> _Apply what you read_
1. In the back pain passage, what happens to blood flow to your back when you smoke?
2. Transcribe the portion of the back pain passage starting at "One more health" and ending at "treatment to improve.".

> _Supplied passage_
------------------------------------------------------------
It’s not an immediate fix, but strengthening your core muscles and improving your overall health can improve your back over time.
A stronger core makes it easier to sit with proper posture. Stronger core muscles may also reduce chronic back pain you feel.
Any exercises that work your ab muscles help with core strength. That includes sit-ups, crunches, and similar moves. Yoga and pilates also work on core strength and can help you improve over time.
General aerobic and strengthening exercises also help improve your back and core muscles.
Adult exercise guidelines include 150 minutes of weekly moderate-intensity aerobic exercise or 75 minutes of vigorous exercise plus strength training at least twice per week. Use your lunch break to walk or do other exercises for general health and strengthening.
Regular exercise also helps you reach or maintain a healthy weight, which plays a role in your back comfort.
Being overweight can cause extra strain on your back. That excess weight combined with the regular strain from work activities can make your back pain worse.
One more health factor is smoking. When you smoke, the blood flow to your back decreases. That can cause spinal disc degeneration, and it makes it more difficult for back injuries to heal quickly.
Sometimes back pain at work comes from a back injury.
Whether that injury happened at work or at home, it can feel worse when you sit at your desk all day long.
Treating the injury is an important first step in feeling better at work. The treatment depends on the specific type of injury you experienced. If you’re dealing with a back injury, visit your doctor to have it evaluated and to create a treatment plan to speed up the recovery process.
Sometimes the injury just takes time to heal on its own or takes several weeks of treatment to improve.
Treating a back injury can vary depending on the specific cause. Your doctor may send you to physical therapy or have you do exercises at home. Prescription medication or even surgery may also be necessary.
Follow prescribed back injury treatments exactly to shorten the recovery time. If the back injury doesn’t seem to improve, check with your back pain and injury doctor to find new treatment options.
------------------------------------------------------------
> _Collected material_
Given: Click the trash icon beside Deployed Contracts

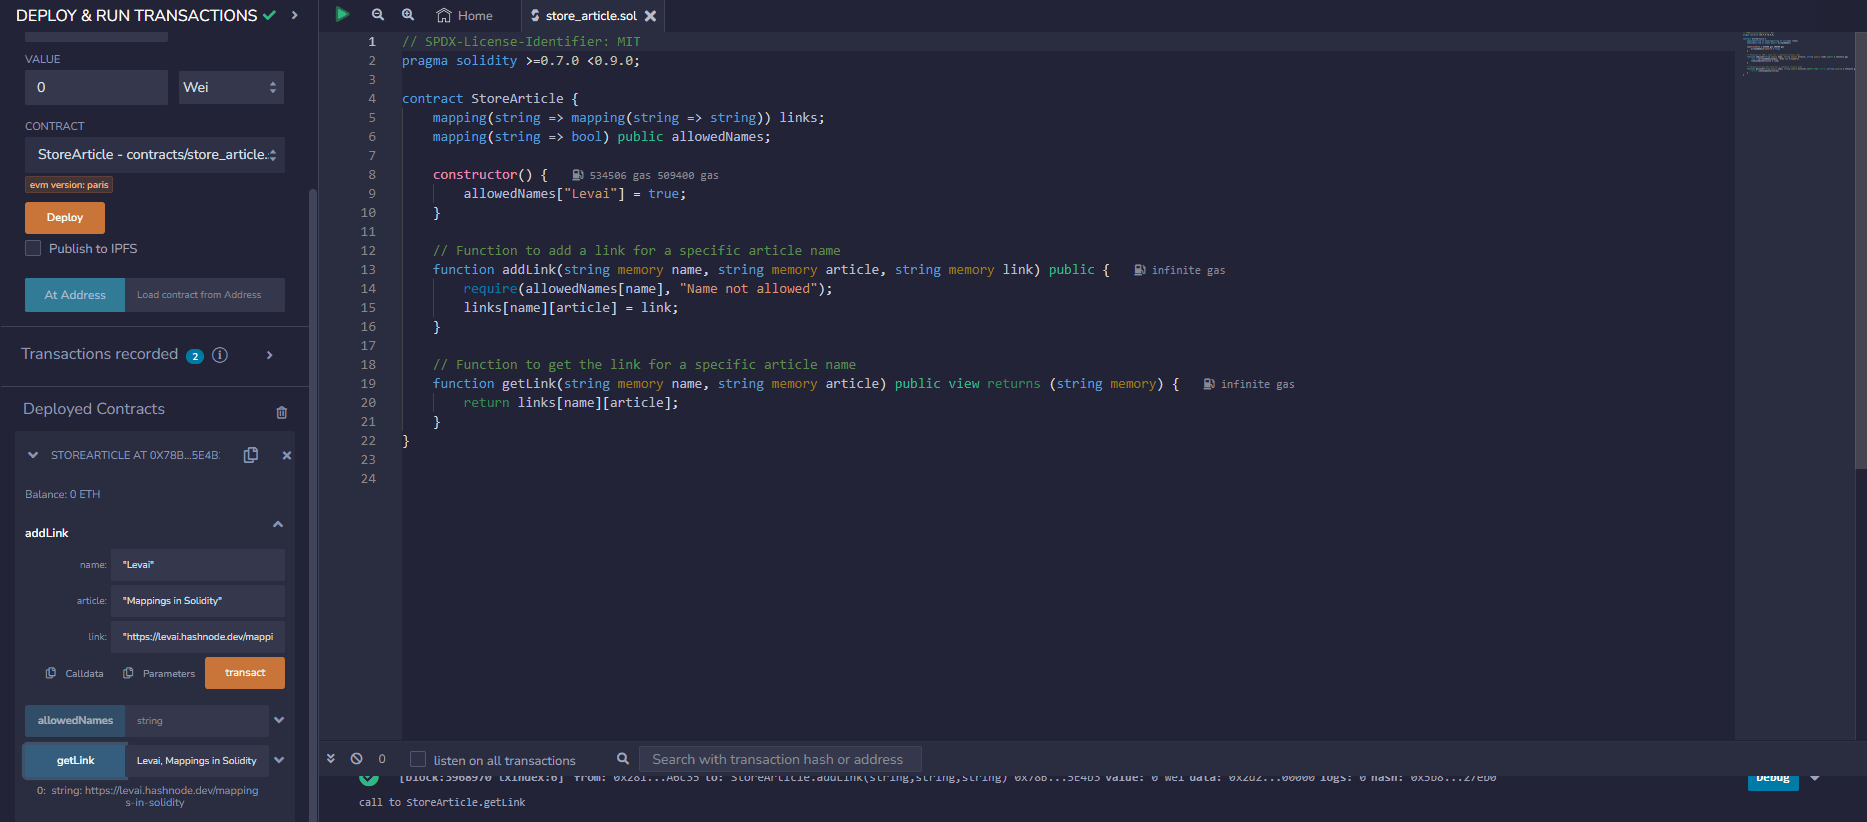Looking at the screenshot, I should [282, 412].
------------------------------------------------------------
> _Task-by-task solutions_
1. It decreases.

2.
One more health factor is smoking. When you smoke, the blood flow to your back decreases. That can cause spinal disc degeneration, and it makes it more difficult for back injuries to heal quickly.
Sometimes back pain at work comes from a back injury.
Whether that injury happened at work or at home, it can feel worse when you sit at your desk all day long.
Treating the injury is an important first step in feeling better at work. The treatment depends on the specific type of injury you experienced. If you’re dealing with a back injury, visit your doctor to have it evaluated and to create a treatment plan to speed up the recovery process.
Sometimes the injury just takes time to heal on its own or takes several weeks of treatment to improve.